Scientific testing of plants is going on continually in Cuba, sponsored by the government. One result is that data is available from Cuba that can be presented to allopathic medical professionals. While this is unimportant to many herbalists, to those of us whose professions necessitate bridging communication, it is very exciting and should advance the importance of the plants in our greater culture. In addition it means that avenues of communication between the US and Cuba about common herbs has incredible potential. Who would have thought that Copal, which is used in the US as incense, would prove to be the most powerful antimicrobial in Cuba!? (according to the Diccionario Botanico de Nombres Vulgares Cubanos by Juan Tomas Roig y Mesa)And yes, it appears to me that they boil everything to death in their aqueous solutions, but clearly we have much to learn from Cuba – and they from us. They do not use Purslane nor do they use nettle – and it had not occured to Dr. Martinez to test it before we talked.

Roof & Other City Gardens

One other interesting visit was to a home garden, a rooftop with a pig, guinea pigs, chickens, vegetables and a grape arbor (from which they made delicious wine) and a courtyard garden with fruit trees and vegetables. This was in the middle of Havana. Bill also saw a permaculture garden the next day. The owner, Justo Torres Lazo, had created many different ecocultures using old tires and is preserving native endangered species, many in his medicinal garden.

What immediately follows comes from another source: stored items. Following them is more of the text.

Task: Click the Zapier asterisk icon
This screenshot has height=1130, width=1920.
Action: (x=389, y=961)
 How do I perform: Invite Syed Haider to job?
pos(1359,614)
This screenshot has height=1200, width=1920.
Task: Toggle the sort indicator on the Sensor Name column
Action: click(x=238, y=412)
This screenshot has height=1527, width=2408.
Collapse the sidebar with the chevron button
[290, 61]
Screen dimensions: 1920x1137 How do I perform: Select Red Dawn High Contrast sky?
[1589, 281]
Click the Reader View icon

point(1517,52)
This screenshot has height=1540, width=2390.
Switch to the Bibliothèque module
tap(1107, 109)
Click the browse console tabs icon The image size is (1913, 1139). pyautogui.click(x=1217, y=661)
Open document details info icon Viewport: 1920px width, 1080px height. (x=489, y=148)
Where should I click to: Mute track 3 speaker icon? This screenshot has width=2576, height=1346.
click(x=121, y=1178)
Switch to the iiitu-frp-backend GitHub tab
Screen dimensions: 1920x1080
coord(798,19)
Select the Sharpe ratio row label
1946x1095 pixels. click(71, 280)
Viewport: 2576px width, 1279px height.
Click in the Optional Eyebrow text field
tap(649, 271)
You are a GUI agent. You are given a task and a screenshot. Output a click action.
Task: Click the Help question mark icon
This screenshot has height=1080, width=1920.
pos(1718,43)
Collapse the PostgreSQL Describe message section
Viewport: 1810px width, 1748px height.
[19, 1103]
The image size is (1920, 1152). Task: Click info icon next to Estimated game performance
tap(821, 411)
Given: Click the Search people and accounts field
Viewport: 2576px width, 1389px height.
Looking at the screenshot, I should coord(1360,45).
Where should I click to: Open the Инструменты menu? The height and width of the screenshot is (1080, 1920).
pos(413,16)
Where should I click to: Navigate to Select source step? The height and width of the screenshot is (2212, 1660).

Necessity is, they say, the mother of invention. If so, a great many of her children are living in Cuba. Cubans can fix anything, invent anything, and turn any adversity into a challenge and a victory! From an absence of allopathic medicine they made their herbal medicine system. From the starvation after the fall of the Soviet Union they made an organic solution that leads the world. From a lack of gasoline from cars they moved to public transportation and bicycles. From a deep poverty they have the safest streets, free of drugs and guns. From a lack of money, they have a high value on laughter and communication.

Before we left we visited the enormous (thousands of acres) Botanica Gardens outside of Havana. What we saw was mostly the arboretum. We also saw a large and beautiful Japanese garden with a pond and waterfals. Here there were many plants growing and the guides showed us several medicinal plants.